The HF studies reviewed were limited to references and our analysis depended on the published trial data cited in the AHA/ACC, HFSA, and the ESC chronic HF guidelines without uniform “chronic HF definitions” although “unstable HF state” was excluded38, 39, 41-45. A later guideline review classified HF with typical HF symptoms, physical findings and definitive EF levels46.

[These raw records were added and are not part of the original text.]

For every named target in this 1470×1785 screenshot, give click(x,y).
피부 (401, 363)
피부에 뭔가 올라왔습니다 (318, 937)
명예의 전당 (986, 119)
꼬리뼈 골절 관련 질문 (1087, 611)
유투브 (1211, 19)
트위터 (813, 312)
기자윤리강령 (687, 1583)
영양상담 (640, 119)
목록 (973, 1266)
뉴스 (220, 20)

The specific value of BDT and ADT to HF natural disease progression are unclear and hard to quantify at present. Whether digoxin added cost savings and reduced mortality and hospitalization is also speculative at this time. Other issues may affect the HF natural survival history thereby reducing the extrapolated survival benefits attributed to the BDT such as the following: (i) the contribution of renal failure, respiratory disease, anemia, cognitive impairment, falls and urinary incontinence118; (ii) the ‘real world’ acute HF exacerbations and re-admissions mortality of 8.2% that is independent of age, BP and creatinine levels119, 120; (iii) the 9.6% mortality and 19.4% re-hospitalization for CV causes at 90 days of HF admission121; (iv) the transition from preserved EF to reduced EF or a mixture of both122; (v) the higher cost of different HF diagnostic and management options123; (vi) the inability or poor utilization of HF biomarkers due to cost124; (vii) the adaptation of HF clinical pathways125; (viii) the presence of psycho-socioeconomic factors that are independent of HF development and leads to adverse outcomes126, (ix) the interactions between multiple drugs which affects acceptance and compliance127, and (x) family education at home to enhance patient self-care, boost dietary and treatment adherence182.

These undetermined and still unrecognized factors impact on the natural HF history and were not analyzed in this paper. Whether digoxin added cost savings and reduced mortality and hospitalizations can translate into substantial changes in the survival benefit attributable to baseline therapy is also speculative at this time.

Conclusion

The contribution of baseline HF drug therapy (BDT) is relevant in terms of the survival and hospitalization-free event rates compared to the HF class 1-A guidelines recommendations (IDT). Further, the proposed initial HF drug (‘end’) therapy (IDT) has possible synergistic effects to the baseline HF drug (‘start’) therapy (BDT) and is essentially the add on HF drug therapy (ADT) in our analysis. The polypharmacy HF treatment is a synergistic effect due to BDT and ADT.